Given entries -
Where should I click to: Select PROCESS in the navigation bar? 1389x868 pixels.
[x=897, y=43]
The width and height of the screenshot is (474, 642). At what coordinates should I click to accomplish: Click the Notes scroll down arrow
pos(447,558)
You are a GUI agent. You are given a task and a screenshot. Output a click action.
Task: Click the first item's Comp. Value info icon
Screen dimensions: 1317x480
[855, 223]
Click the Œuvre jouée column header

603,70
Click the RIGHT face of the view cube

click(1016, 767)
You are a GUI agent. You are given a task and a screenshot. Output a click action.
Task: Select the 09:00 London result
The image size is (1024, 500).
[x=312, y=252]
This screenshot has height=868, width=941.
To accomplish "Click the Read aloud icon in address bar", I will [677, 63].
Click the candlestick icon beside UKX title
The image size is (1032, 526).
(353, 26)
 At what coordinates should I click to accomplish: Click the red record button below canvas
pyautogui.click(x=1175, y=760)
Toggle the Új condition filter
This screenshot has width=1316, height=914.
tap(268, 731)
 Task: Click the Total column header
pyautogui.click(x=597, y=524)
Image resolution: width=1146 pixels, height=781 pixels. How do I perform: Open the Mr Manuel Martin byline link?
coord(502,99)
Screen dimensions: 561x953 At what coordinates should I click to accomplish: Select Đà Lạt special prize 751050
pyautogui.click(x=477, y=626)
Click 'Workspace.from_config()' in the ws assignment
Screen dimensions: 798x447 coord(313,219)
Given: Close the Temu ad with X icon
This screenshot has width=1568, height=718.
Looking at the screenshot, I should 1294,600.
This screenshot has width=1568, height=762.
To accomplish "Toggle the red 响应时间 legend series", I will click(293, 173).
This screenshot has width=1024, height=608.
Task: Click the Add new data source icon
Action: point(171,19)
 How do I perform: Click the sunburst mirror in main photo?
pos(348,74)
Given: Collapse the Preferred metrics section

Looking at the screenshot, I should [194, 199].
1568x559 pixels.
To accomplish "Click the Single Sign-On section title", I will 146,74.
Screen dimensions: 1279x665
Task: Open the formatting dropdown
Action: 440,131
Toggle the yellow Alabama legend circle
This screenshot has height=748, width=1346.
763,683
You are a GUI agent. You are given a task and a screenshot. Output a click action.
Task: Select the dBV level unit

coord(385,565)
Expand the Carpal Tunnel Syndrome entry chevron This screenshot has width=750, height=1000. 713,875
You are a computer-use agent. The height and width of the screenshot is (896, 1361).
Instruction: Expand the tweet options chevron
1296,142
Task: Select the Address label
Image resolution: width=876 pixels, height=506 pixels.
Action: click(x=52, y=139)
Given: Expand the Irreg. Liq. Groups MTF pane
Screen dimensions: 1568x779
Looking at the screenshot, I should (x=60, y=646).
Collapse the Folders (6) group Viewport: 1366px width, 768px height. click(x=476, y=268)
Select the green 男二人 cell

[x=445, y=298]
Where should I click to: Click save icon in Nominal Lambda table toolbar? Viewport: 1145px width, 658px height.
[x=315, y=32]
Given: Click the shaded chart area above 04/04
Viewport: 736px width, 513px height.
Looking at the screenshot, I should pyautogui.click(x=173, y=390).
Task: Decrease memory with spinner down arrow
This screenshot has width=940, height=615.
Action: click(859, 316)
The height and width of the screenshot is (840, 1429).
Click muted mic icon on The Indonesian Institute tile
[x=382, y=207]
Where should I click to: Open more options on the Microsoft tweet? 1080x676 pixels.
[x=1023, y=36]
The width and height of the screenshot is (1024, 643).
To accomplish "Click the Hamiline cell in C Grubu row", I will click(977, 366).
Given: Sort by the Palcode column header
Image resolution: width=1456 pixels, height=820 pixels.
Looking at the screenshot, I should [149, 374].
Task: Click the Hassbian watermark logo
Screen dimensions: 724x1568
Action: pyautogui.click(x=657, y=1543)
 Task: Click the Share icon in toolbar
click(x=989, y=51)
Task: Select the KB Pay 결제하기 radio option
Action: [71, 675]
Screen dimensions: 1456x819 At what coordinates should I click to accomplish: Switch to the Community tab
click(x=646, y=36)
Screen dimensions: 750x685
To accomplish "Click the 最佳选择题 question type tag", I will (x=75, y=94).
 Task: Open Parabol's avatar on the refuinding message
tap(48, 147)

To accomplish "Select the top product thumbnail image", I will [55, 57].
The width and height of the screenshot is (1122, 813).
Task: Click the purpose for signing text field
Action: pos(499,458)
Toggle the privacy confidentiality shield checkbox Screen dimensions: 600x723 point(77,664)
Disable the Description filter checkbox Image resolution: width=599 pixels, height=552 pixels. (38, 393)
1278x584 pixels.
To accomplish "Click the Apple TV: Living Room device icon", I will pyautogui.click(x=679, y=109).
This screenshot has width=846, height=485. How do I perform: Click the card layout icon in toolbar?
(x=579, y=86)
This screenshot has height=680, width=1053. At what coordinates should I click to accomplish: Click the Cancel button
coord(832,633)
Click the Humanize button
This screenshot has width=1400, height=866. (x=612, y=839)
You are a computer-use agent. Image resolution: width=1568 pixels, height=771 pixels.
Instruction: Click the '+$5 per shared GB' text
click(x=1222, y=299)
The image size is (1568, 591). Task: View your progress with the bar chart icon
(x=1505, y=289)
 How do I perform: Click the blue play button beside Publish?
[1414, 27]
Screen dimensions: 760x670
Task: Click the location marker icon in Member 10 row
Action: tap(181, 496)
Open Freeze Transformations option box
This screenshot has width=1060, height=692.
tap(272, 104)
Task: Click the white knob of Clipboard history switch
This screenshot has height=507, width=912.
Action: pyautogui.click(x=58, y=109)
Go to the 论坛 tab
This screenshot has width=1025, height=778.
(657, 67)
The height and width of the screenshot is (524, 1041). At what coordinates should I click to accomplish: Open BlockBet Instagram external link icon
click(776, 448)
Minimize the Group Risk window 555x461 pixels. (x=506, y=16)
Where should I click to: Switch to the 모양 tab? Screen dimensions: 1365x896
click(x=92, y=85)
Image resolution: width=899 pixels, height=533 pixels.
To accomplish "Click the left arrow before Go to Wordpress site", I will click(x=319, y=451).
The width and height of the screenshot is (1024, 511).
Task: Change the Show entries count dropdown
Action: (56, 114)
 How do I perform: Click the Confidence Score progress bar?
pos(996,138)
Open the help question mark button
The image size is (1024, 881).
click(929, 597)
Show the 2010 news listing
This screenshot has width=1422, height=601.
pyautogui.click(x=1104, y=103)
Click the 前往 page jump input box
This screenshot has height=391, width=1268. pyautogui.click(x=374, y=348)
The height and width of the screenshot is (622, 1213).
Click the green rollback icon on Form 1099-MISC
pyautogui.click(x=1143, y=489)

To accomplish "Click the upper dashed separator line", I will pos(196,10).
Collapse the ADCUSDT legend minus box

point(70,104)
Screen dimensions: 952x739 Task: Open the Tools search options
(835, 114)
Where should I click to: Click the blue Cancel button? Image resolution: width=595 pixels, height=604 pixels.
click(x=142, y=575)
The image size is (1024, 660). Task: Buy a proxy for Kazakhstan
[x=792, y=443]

Instructions to follow -
Return all lines of the material above in which "question" occurs.

Your solution -
To accomplish "Click the 最佳选择题 question type tag", I will (x=75, y=94).
Open the help question mark button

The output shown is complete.